Definición de ebullición
La ebullición es el proceso de transformar un líquido en gas. La ebullición ocurre cuando la presión de vapor saturado es igual a la presión atmosférica exterior. En esta ocasión, solo hablaremos de la ebullición del agua. La presión de vapor saturado del agua es directamente proporcional a su temperatura: cuanto mayor sea la temperatura, mayor será la presión de vapor saturado. Al calentar agua, suelen aparecer pequeñas burbujas en el fondo del recipiente. La presencia de burbujas indica un cambio de estado líquido a gaseoso. Si la presión de vapor saturado dentro de la burbuja es menor que la presión atmosférica exterior, la burbuja se encogerá y colapsará antes de llegar a la superficie. El colapso se debe a que la fuerza de empuje del aire exterior es mayor que la del vapor en su interior. La presión atmosférica exterior es mayor que la presión de vapor dentro de la burbuja, por lo que la fuerza del aire exterior es mayor (P = F/A).
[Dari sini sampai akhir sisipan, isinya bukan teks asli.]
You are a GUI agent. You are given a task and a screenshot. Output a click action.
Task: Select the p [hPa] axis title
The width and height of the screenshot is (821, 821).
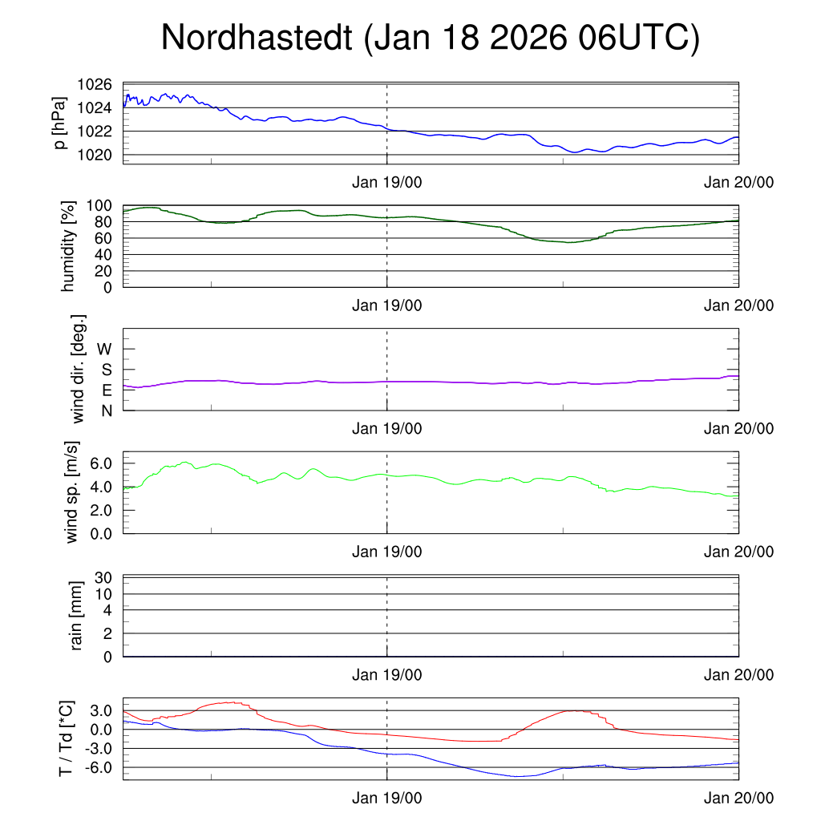click(x=61, y=123)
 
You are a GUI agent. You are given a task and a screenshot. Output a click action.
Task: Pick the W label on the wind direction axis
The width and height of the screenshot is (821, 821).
click(x=104, y=349)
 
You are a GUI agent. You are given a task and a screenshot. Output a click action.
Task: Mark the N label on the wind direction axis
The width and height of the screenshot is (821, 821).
click(x=106, y=410)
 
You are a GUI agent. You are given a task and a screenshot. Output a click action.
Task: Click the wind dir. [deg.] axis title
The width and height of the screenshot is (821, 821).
click(x=79, y=369)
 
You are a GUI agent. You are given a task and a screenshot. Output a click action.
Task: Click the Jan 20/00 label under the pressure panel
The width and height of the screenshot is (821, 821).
click(x=739, y=182)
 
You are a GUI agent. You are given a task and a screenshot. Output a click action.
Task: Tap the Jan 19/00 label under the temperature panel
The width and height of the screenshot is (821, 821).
click(x=387, y=799)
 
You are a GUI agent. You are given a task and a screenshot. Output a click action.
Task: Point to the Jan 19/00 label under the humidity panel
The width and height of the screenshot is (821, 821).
click(x=387, y=305)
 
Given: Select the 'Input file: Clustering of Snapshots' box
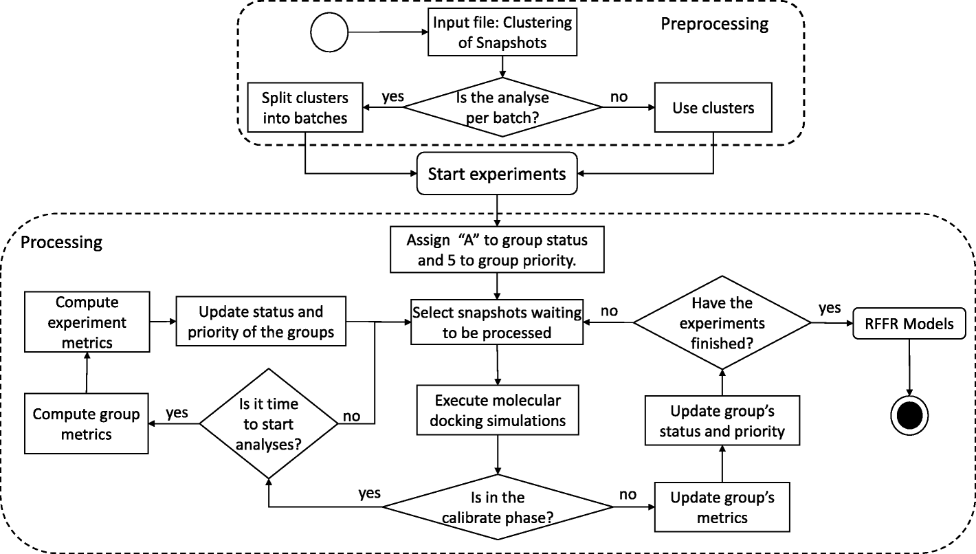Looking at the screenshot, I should coord(502,32).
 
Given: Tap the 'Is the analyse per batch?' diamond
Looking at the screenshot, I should coord(502,107).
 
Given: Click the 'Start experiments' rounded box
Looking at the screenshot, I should coord(496,174).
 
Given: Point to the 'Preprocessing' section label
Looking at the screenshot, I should coord(714,24).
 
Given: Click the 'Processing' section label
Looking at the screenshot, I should coord(61,242).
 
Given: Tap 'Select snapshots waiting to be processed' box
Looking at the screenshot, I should coord(496,322).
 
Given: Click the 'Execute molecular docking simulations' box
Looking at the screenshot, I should coord(496,410).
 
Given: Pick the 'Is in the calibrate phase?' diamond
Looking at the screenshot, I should coord(498,507).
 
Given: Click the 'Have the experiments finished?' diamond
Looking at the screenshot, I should coord(721,322).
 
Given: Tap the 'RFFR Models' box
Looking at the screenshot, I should coord(909,322).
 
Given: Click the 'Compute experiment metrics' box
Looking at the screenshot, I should coord(87,322).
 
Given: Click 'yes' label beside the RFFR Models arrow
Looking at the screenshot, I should coord(829,307).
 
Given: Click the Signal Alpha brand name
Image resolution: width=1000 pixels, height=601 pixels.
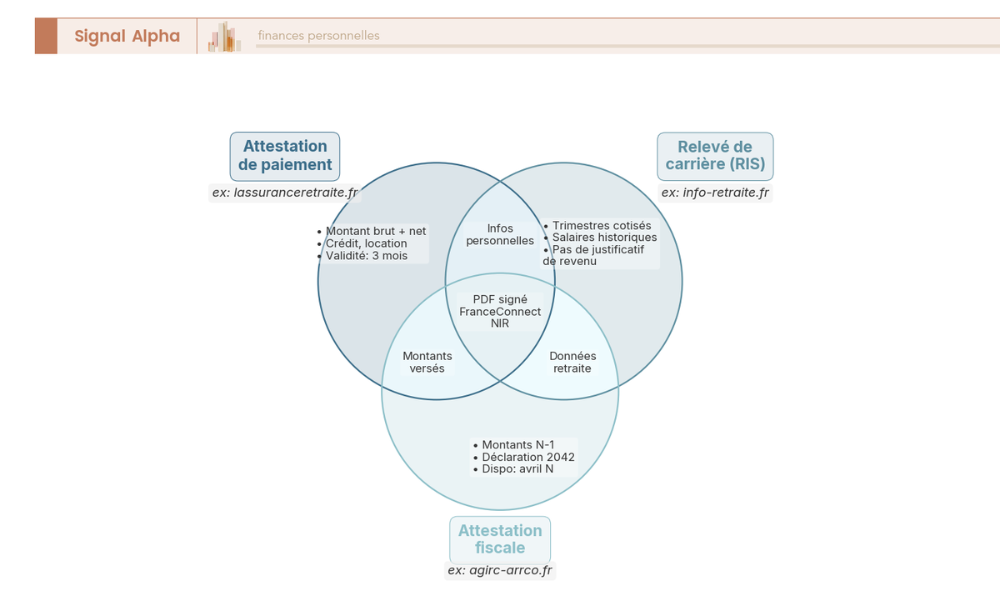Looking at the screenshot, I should pos(127,36).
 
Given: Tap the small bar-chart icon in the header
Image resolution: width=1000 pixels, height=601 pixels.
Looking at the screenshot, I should pos(225,37).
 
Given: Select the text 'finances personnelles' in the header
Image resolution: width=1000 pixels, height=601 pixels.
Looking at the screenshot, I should pos(318,36).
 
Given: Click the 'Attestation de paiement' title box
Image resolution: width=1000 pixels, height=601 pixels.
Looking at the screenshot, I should pos(285,156).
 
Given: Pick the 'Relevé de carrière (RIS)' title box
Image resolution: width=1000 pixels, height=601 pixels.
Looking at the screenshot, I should pos(715,156).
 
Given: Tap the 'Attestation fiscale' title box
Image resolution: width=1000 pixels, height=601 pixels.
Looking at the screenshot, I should pos(500,539).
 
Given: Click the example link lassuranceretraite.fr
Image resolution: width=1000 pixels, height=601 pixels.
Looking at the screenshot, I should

Seiring dengan kenaikan suhu air, tekanan uap jenuh dalam gelembung juga semakin bertambah. Apabila tekanan uap jenuh dalam gelembung sama atau lebih besar dari tekanan udara luar, maka gelembung akan bertambah besar dan mengapung hingga tiba di permukaan. Setelah tiba di permukaan, gelembung akan pecah dan uap air yang ada di dalam gelembung terlepas dari air. Terjadilah proses pendidihan. Gelembung bertambah besar karena gaya dorong uap yang ada di dalam gelembung lebih besar daripada gaya dorong udara luar.
Tekanan uap dalam gelembung lebih besar daripada tekanan udara luar, sehingga uap yang berada di dalam gelembung memiliki gaya yang lebih besar. Ketika gelembung bertambah besar, volume uap juga bertambah besar sehingga kerapatan uap menjadi berkurang. Karena kerapatan uap berkurang (kerapatan uap lebih kecil dari kerapatan air) maka gelembung bisa mengapung ke permukaan. Mirip seperti kayu kering atau gabus yang mengapung di atas permukaan air. Kayu kering atau gabus bisa mengapung karena kerapatannya lebih kecil daripada kerapatan air.
Tekanan uap jenuh air
Berdasarkan uraian di atas, kita bisa mengatakan bahwa proses pendidihan air terjadi ketika tekanan uap jenuh air sama atau lebih besar dari tekanan atmosfir. Dengan demikian, suhu titik didih air sangat bergantung pada tekanan atmosfir. Semakin kecil tekanan atmosfir, semakin rendah suhu titik didih. Atau sebaliknya, semakin besar tekanan atmosfir, semakin tinggi suhu titik didih. Biasanya semakin tinggi suatu tempat di ukur dari permukaan laut, semakin kecil tekanan atomosfir di tempat tersebut. Karenanya bisa disimpulkan bahwa semakin tinggi suatu tempat di ukur dari permukaan laut, semakin rendah suhu titik didih di tempat tersebut.
Temperatura titik didih di puncak lebih rendah daripada suhu titik didih di pantai. Suhu titik didih di puncak gunung lebih rendah dari suhu titik didih di dataran rendah. Air yang dipanaskan di puncak gunung lebih cepat mendidih daripada air yang dipanaskan di tepi pantai. Tetapi jika Anda memasak nasi di puncak gunung, nasi lebih lama matang karena suhu titik didih rendah sehingga suhu didih air rendah. Agar cepat matang biasanya digunakan olla a presión. Pressure cooker berfungsi menaikkan tekanan udara sehingga suhu titik didih menjadi lebih tinggi. Suhu titik didih tinggi menyebabkan suhu didih air tinggi, sehingga nasi lebih cepat lunak.